Two articles of faith in the banking class is that regulation always undermines growth and that financial crises are inevitable. Both these claims are wrong and cannot be supported by the evidence of the last 70 years. On the first, it was the absence of regulation which precipitated the epic 2008-9 breakdown. Starting from 1971 when Nixon scrapped the US dollar’s link to gold, deregulation rapidly gathered pace with the removal of currency and interest rate controls.

Banking crises, absent in the previous era, quickly returned with the collapse of the Herstatt bank in Germany in 1974, the demise of the Mafia-linked Franklin National bank in the US, and the fringe banking crisis in the UK in the mid-1970s. By the 1980s all the dodgy denizens in the financial zoo had been uncaged and roamed free into any financial niche that took their fancy. Various financial catastrophes followed, peaking in the enormous credit crunch and global collapse in 2008-9. So why are the government, let alone the banks, so anxious to resurrect a system that is a sure-fire loser?

Or to put the question in a slightly different form: why has so little been done to learn the lessons of the biggest crash for nearly a century and implement the radical reforms clearly necessary – unlike after the 1929-31 crash which led to deep and far-reaching changes  All that has been proposed so far is, firstly, a very modest increase in the capital ratio to 3% (which is still extremely risky) and anyway has been postponed by Basel Accord III till 2019 – as though reform were just a leisurely canter; and secondly, a ringfencing between the investment and retail arms of banks – as though City of London lawyers and traders won’t get round this via regulatory arbitrage in no time.

What is really blocking reform is two things.
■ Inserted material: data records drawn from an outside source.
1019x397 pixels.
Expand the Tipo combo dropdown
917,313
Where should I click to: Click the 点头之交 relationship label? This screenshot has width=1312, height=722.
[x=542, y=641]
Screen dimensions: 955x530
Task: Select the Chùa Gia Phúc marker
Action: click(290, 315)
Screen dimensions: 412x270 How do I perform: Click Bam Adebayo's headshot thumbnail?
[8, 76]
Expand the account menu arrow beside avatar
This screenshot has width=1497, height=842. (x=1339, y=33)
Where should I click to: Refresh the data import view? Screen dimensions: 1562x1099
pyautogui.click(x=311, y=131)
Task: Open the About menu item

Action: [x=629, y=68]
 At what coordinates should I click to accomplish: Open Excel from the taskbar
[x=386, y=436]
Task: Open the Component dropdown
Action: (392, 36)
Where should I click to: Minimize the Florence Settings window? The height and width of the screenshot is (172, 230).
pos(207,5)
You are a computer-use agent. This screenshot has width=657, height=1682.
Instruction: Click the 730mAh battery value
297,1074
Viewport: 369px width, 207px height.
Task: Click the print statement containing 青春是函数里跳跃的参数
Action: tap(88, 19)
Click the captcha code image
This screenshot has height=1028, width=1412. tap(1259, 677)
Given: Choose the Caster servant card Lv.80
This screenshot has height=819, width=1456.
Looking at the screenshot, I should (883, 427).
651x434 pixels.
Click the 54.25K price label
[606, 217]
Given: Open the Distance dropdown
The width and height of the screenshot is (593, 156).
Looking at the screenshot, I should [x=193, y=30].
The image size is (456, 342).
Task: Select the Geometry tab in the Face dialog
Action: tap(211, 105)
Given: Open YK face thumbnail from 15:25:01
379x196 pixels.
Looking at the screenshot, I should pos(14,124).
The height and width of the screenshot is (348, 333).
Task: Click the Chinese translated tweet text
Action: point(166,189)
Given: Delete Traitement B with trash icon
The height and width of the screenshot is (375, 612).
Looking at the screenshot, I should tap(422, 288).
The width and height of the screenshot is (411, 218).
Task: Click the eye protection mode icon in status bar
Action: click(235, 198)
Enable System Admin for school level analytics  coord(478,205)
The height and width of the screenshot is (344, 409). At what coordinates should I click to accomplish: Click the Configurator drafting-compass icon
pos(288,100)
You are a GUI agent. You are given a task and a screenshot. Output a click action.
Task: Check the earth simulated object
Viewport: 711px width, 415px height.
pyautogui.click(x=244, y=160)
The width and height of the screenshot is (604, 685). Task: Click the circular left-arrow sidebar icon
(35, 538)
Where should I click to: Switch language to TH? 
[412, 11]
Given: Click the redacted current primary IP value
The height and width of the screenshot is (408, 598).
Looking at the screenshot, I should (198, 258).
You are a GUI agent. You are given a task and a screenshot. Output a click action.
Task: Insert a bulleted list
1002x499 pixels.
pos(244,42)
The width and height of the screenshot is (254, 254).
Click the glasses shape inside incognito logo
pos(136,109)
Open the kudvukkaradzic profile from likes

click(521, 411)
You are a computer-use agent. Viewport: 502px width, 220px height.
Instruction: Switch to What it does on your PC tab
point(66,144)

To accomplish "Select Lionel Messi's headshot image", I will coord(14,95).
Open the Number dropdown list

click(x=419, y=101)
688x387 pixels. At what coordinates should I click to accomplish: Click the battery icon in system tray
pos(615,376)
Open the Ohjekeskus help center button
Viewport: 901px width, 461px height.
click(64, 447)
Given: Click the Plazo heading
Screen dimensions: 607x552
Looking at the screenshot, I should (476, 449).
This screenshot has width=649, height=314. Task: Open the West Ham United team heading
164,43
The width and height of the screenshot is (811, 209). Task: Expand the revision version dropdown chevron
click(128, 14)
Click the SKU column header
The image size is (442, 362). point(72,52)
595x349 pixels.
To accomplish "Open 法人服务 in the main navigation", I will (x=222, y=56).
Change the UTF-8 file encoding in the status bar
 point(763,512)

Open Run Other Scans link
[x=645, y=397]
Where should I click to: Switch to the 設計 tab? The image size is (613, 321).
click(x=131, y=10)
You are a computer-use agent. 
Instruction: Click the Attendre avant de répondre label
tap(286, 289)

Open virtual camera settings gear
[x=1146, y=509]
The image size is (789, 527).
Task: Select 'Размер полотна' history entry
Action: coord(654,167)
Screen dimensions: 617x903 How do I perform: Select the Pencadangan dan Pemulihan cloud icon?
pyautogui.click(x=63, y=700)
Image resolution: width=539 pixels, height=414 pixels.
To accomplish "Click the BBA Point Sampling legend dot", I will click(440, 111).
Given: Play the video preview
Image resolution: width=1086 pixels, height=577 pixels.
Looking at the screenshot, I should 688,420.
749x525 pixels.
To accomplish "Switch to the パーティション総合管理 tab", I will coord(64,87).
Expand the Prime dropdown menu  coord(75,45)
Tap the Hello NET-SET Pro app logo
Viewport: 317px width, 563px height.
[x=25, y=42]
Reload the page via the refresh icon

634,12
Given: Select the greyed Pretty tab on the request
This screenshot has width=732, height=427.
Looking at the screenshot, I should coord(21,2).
One is the dominant power position carved out by the banks during the 3 decade-long ascendancy of the banks under conditions of unrestrained free market capitalism. It is a dominance they will not give up without a hard-fought bloody struggle, and the politicians (particularly the Tories who get half their annual income from the banks) show no signs of being prepared to take them on in terms of restructuring the industry and taking back from them control of the money supply into public hands. Second, their greed and astronomic wealth generation for themselves has been on such a mega-scale that they will fight to the last banker standing to preserve it against all comers – which of course is why deep structural reform and appropriate re-regulation is now so desperately needed.

As to financial crises being inevitable (and hence complacent bankers will assert we shouldn’t get worried about what can’t be prevented), the quarter-century era of managed capitalism (1948-73) had no banking crisis to speak of, while in the equivalent period of no-controls capitalism (1983-2008) there were 6 major banking crises culminating in the historic crash of 2008-9. Bankers’ airy dismissal of financial crises as inevitable is just pure special pleading with no supporting evidence at all.